An example of this lies in the way that many of these smart cities replace human workers with disembodied voices — “Alexa we need more toilet roll” — like those used to control the Amazon Echo listening device — the high priestess of smart home. These disembodied voices travel at the speed of light to cavernous, so-called “fulfilment centres”, where an invisible workforce are called into action by our buy-it-now, one-click impulse commands; moving robotically down seemingly endless aisles of algorithmically organised products arranged according to purchase preferences the like of which we never knew we had — someone who buys a crime novel might be more likely to go on and buy cat food, a wireless router, a teapot and a screwdriver. 

Oh to be the archeologists of the future who while digging through mounds of silicon dust happen upon these vast repositories of disembodies voices. That the digital is inherently material and the binary of virtual/real does not hold — there is no cyberspace, just space. Space that is being increasingly populated by technologies that want to watch you, listen to you, get to know you and sense your presence.

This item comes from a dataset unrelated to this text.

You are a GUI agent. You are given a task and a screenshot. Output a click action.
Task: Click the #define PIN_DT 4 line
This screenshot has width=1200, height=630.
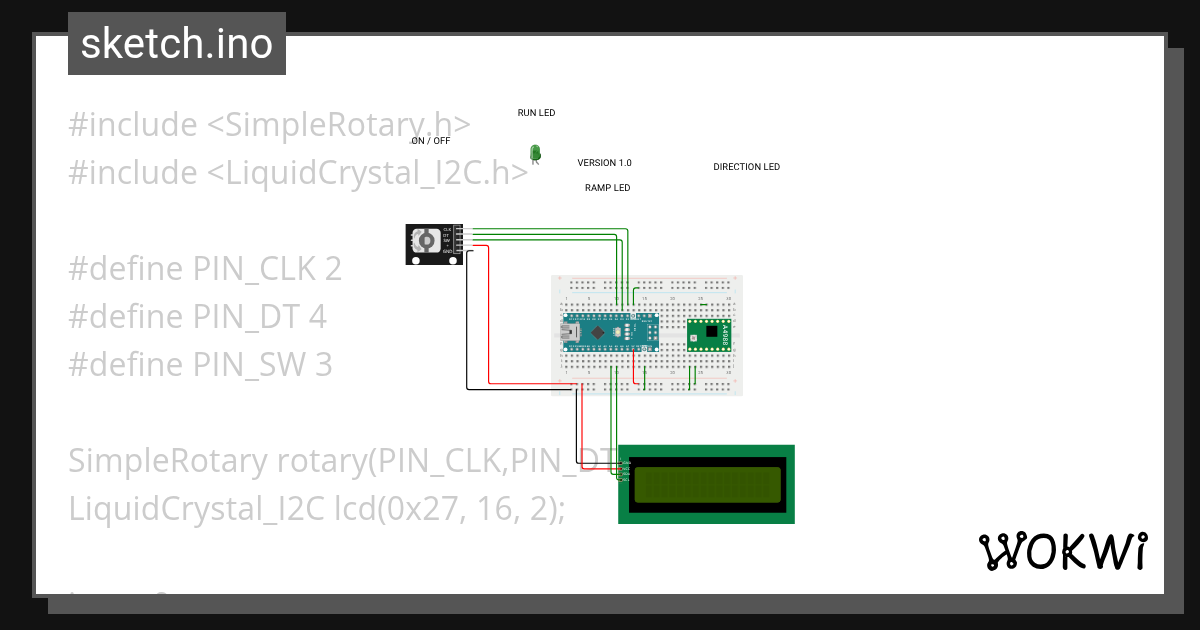coord(197,317)
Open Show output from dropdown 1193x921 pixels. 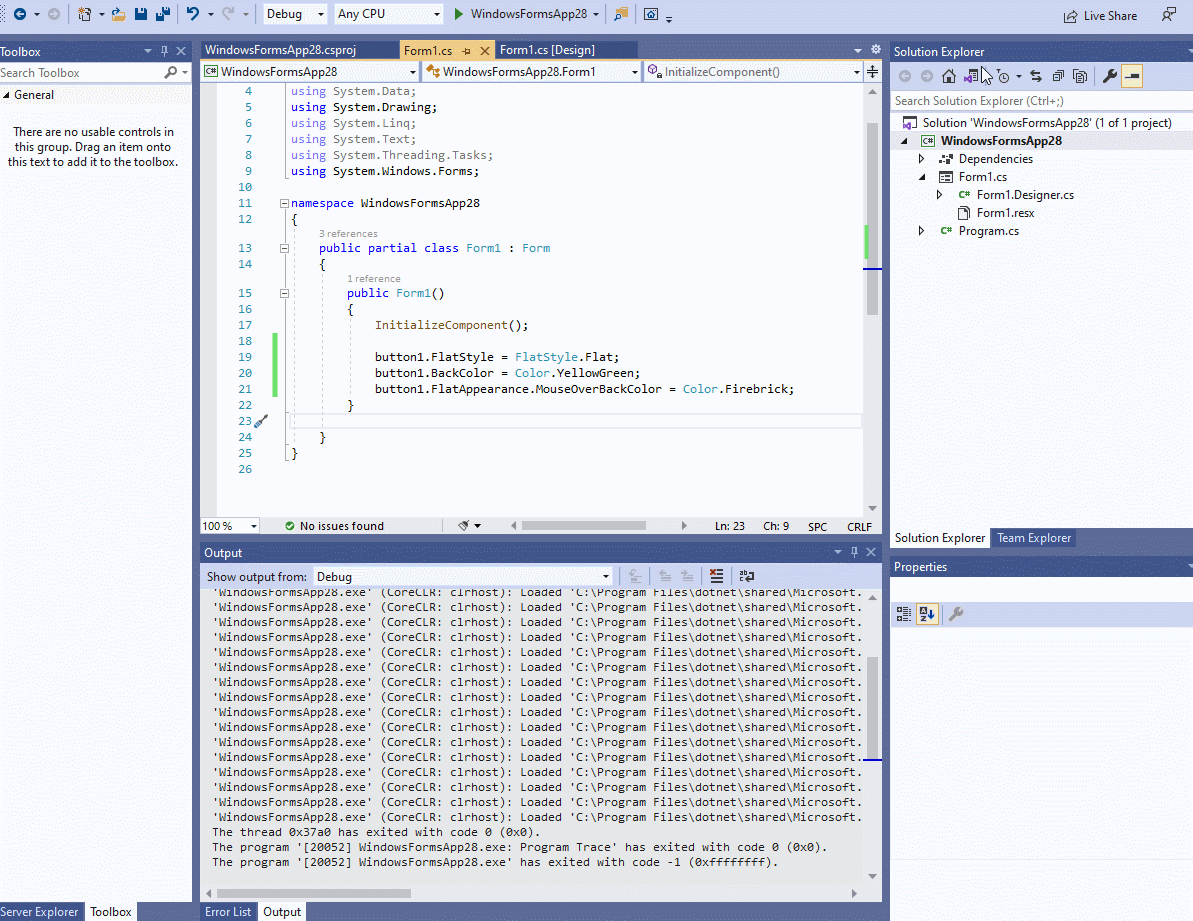pyautogui.click(x=463, y=577)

One project looking to solve some of the problems of smart cities is that of the development of a “clinic of contribution” within Pleine Commune in greater Paris (an area where one in three live in poverty).This attempts to deal with issues of communication between parents and children where the widespread use of smartphones as parental devices from infancy is having effects on the attention of young children and on the communicative abilities between parents and children. 

This in turn forms part of a wider project in the area that Stiegler describes as “installing a true urban intelligence”, which moves beyond what he sees as the bankrupt idea of smart cities. The aim is to create a “contributory income” in the area that responds to the loss of salaried jobs due to automation and the growth and spread of digitisation. 

The idea being that an income could be paid to residents, on the condition that they perform a service to society. This, if you are unemployed, living in poverty and urban deprivation, sounds like quite a simple and smart idea to try and solve some of the dumb effcts of the digital technology that's implemented in cities under the ideology of being “smart”.